Queens of style

Stage
Drag returns to the Rep with “White Hot Winter”

For Knate Higgins, drag is an art form, a “fun form of expression” that he’s been working in for close to a decade. Higgins is an actor and the special series curator at the Seacoast Repertory Theatre in Portsmouth, but Seacoast audiences might better recognize his drag alter-ego, Bunny Wonderland, the saucy co-host of the Rep’s Let’s B Reel film series and other events.

“It’s a fun art form to go and see; each queen is completely different. They’ll all have their own sort of style,” Higgins says.

Local audiences will have a chance to see some of that style on Friday, Jan. 16, when the Rep presents “White Hot Winter,” a drag revue featuring Jujubee, a contestant on the second season of “RuPaul’s Drag Race,” along with Boston-based drag performers Delta Miles, Rainbow Frite, and Lili Whiteass. Bunny Wonderland, otherwise known as Higgins, hosts the event.

“Attitudes toward drag have completely changed, and standards for drag have completely changed in the past few years. ‘Drag Race’ helped … push people to push freedom of expression with the medium,” he says.

“Drag Race” is entering its seventh season on the Logo network. Each season of the reality show pits 12 of the country’s top drag performers against each other in various contests, with RuPaul presiding over the contests. Its popularity with audiences is due, in part, to changing attitudes about gender and gender expression, Higgins says. Drag shows, and TV shows about drag performers, aren’t new, but they’re becoming more mainstream.

“I think it’s something people have always been interested in. … It’s why, whenever you see bachelorette parties, they always go to a gay bar or the drag bar. But there’s something to be said about the safety of television” as a way to experience that culture, Higgins says.

There are more drag performers now, and the medium is more accessible. “Drag shows are being used as platforms to raise money for Planned Parenthood” and other groups that might not necessarily have a connection to the queer community, he says.

“Attitudes toward drag have completely changed, and standards for drag have completely changed in the past few years.” — Knate Higgins

Both Boston and Portland have thriving drag scenes — in fact, Higgins lived and performed in Portland before moving to the Seacoast. Performers throughout the region keep in touch and hire each other for shows.

“It’s a really strong community,” Higgins says. “Everyone has their own style; it’s not as bitchy or catty as people think. It’s pretty tight-knit.”
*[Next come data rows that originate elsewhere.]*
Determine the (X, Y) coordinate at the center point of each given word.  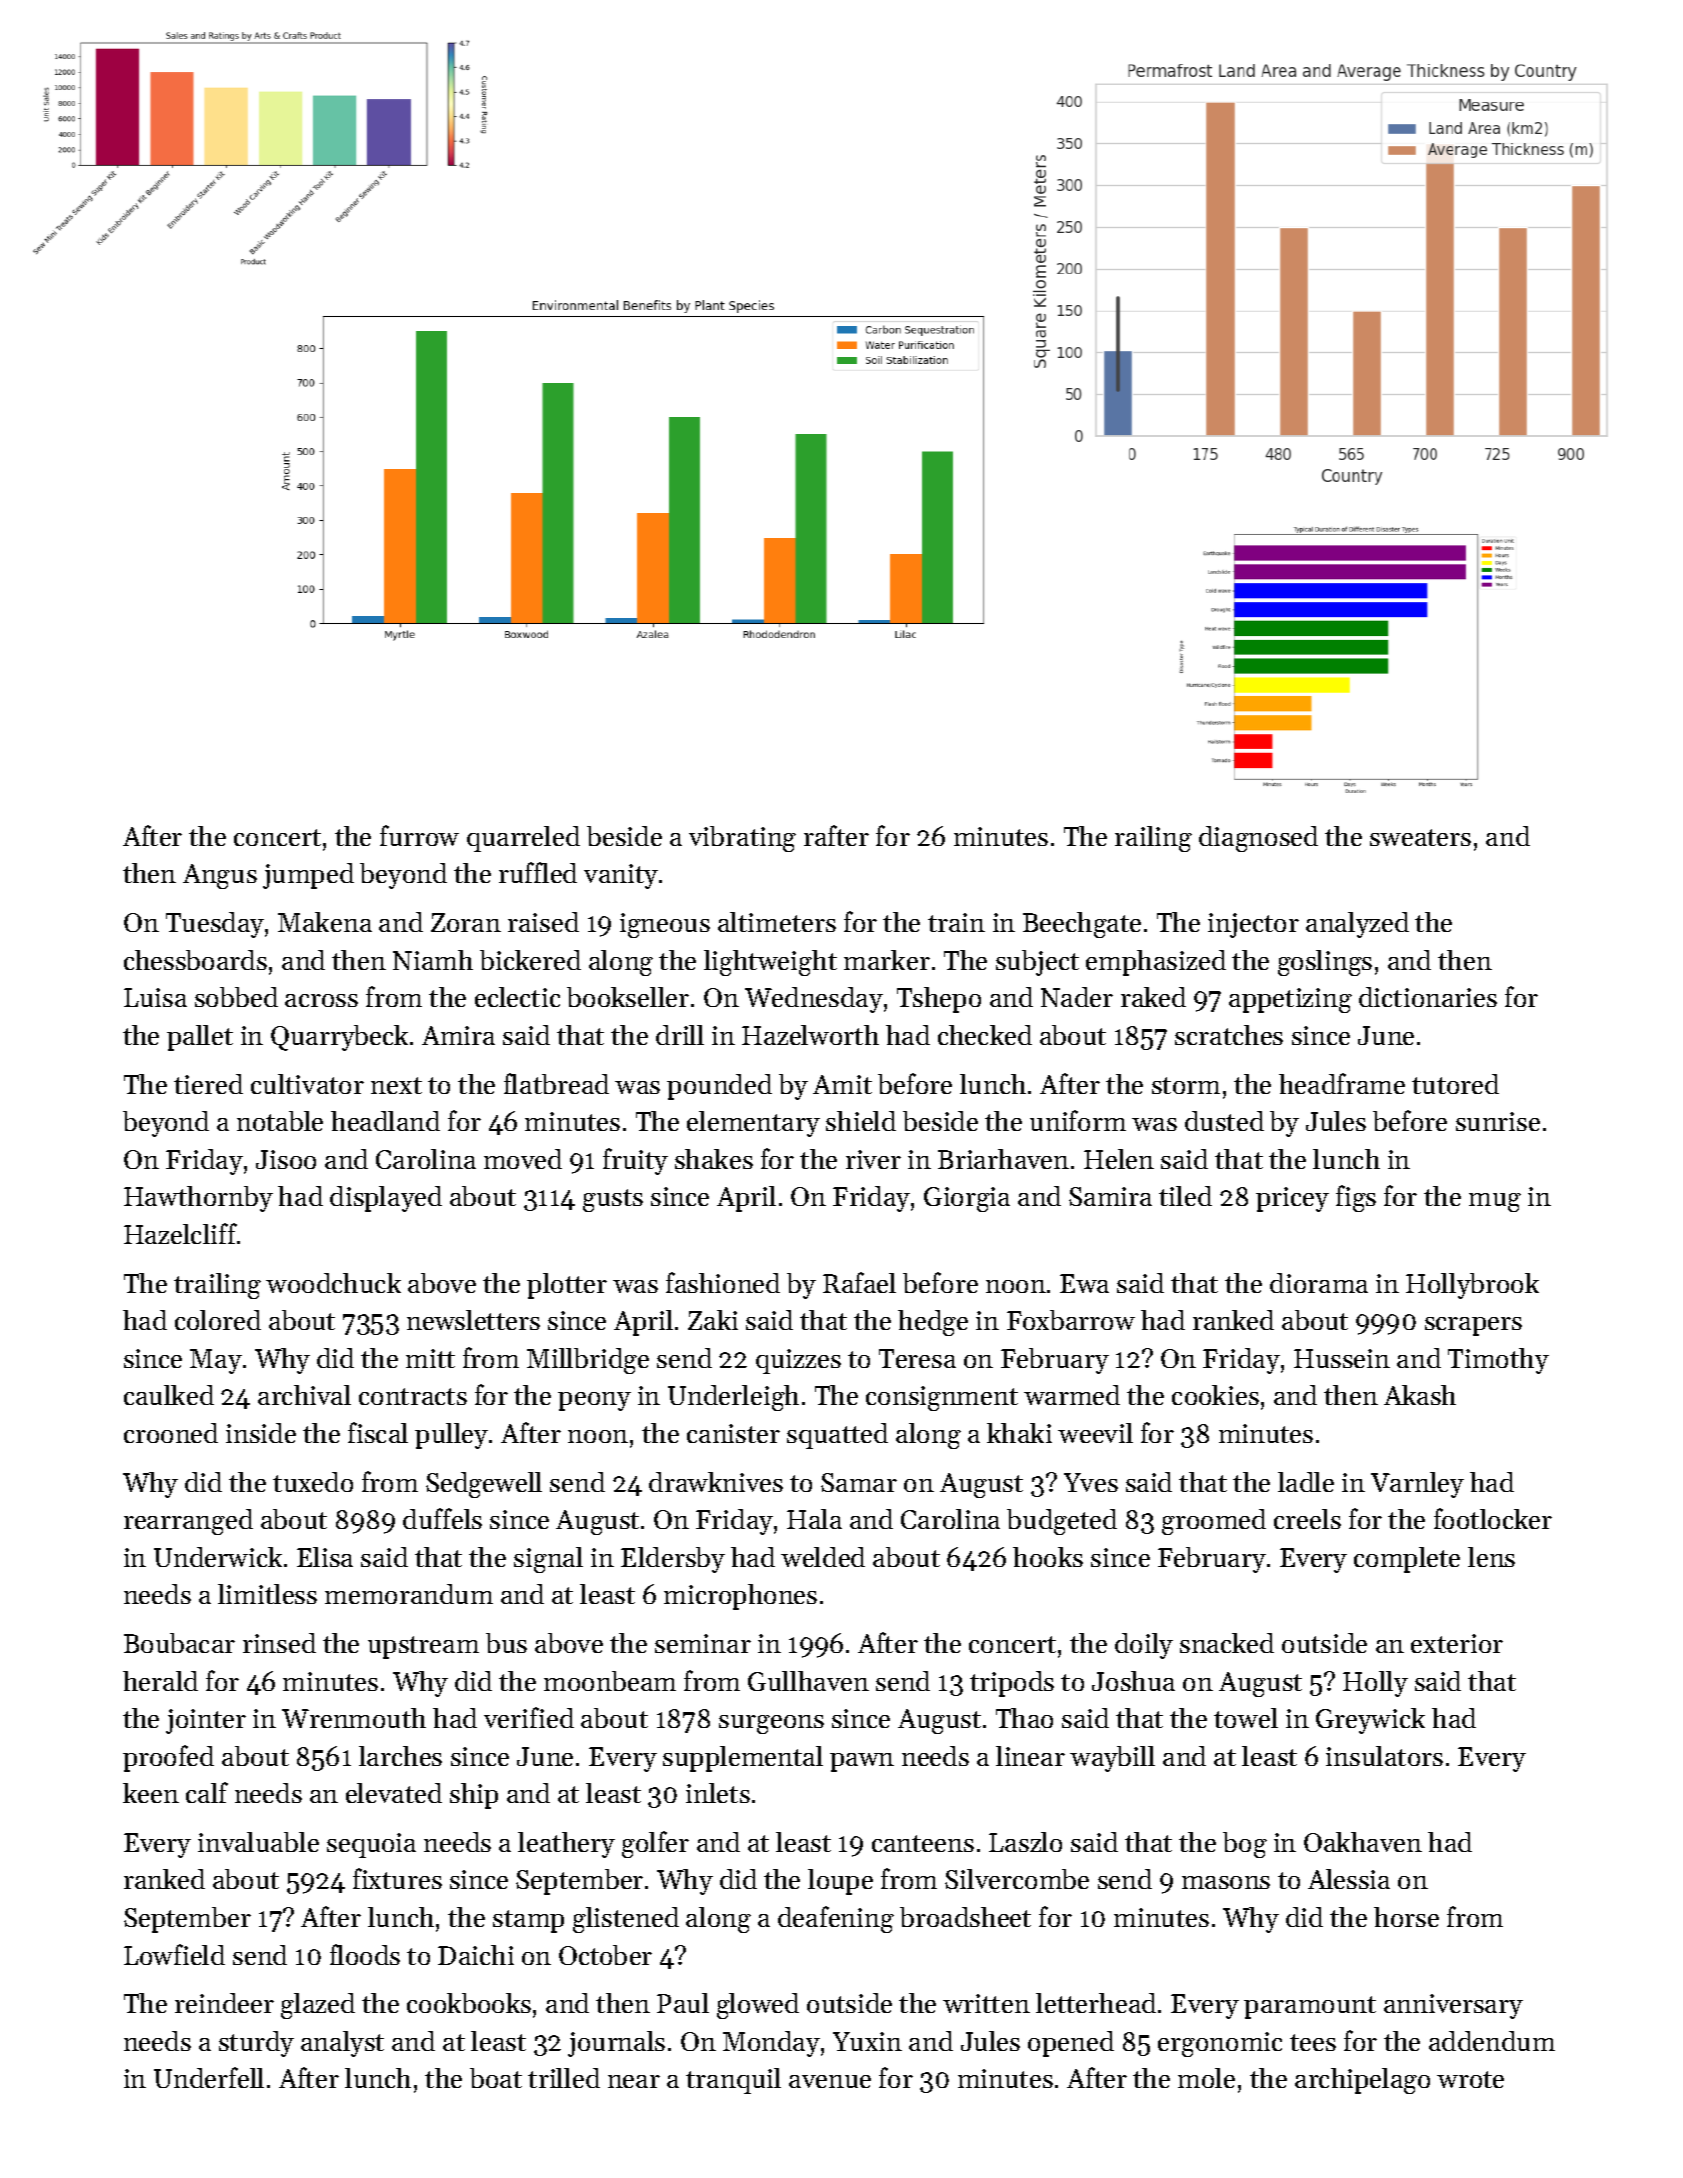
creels (1307, 1519)
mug (1495, 1202)
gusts (613, 1200)
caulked (169, 1395)
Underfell (209, 2077)
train (956, 922)
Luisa (155, 997)
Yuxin (867, 2041)
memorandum (409, 1594)
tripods (1012, 1684)
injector (1253, 925)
It’s a community Higgins knows well. He developed Bunny Wonderland as a character almost 10 years ago. He was 18, and, instead of college, had plans to go to India to work on AIDS relief causes.
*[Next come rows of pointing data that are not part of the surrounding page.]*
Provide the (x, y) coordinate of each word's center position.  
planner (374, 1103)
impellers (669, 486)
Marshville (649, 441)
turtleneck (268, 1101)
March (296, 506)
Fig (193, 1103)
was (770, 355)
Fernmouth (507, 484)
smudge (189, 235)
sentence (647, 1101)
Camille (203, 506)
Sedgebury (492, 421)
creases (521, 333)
“I thought I’d raise money by doing a drag show,” he says.

A friend who owned a hookah bar in Portland let him stage the show there. He didn’t raise enough money to go to India, but he did catch the eye of someone from Southern Maine Pride, who asked Higgins to work as the group’s youth ambassador.

“I had to make the decision to really make Bunny a thing, and I did,” he says. “I had been working in Portland before that; from age 15 to 20, I ran ‘Rocky Horror’ at Movies on Exchange … the drag thing was never a far cry from what I had my heart set on.”
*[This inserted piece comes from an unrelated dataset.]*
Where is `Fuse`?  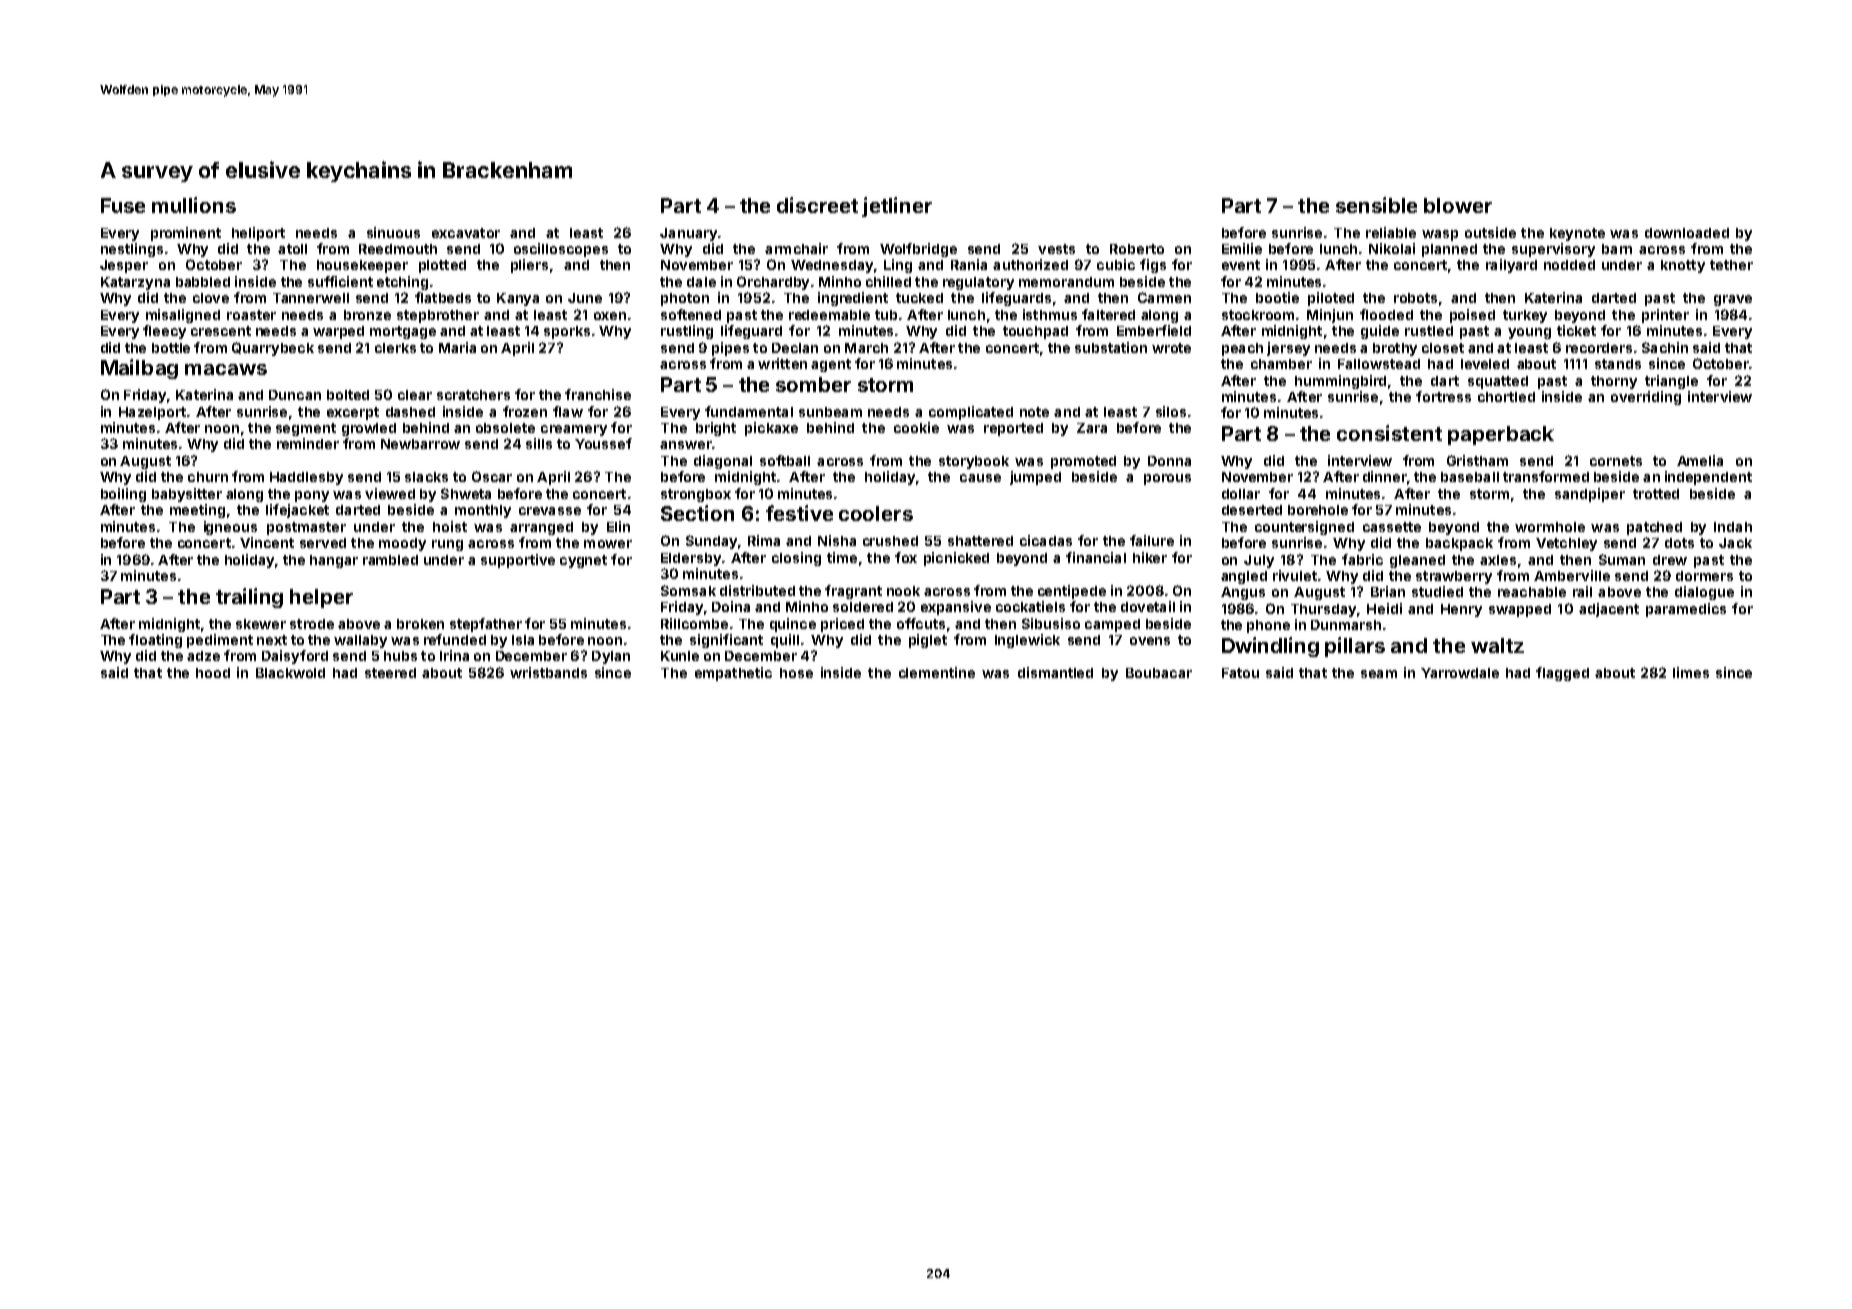 Fuse is located at coordinates (123, 205).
Bunny’s character is an amalgamation of women from B-movies and cult classics — a little bit of Patricia Arquette’s character from “A Nightmare on Elm Street 3: Dream Warriors,” a dash of Jennifer Connelly’s character from “Labyrinth,” a pinch of horror movie host Elvira, and others. She is, by turns, innocent and saucy, always ready with an outrageous quip.

“Bunny is just an extension of myself,” he says.

STAGEdrag_bunny_wonderland_photo_by_michael_wintersBunny Wonderland (photo by Michael Winters)

Last summer, the theater’s Red Light series hosted a series of drag shows called “Midsummer Night Queens,” which also featured stars from “Drag Race.” The response from audiences was “overwhelming,” Higgins says, with many of the shows nearly selling out.

“I was so surprised. I knew it would do well, but I didn’t know it would do that well. I think people like them. (The drag revues are) fun, they’re a little dangerous, and something different that’s not going on here,” he says.

“White Hot Winter: A RuPaul’s Drag Race Revue” takes place on Friday, Jan. 16 at 8 p.m. at the Seacoast Repertory Theatre, 125 Bow St., Portsmouth. Tickets are $25 and available online at seacoastrep.org or by calling 603-433-4472.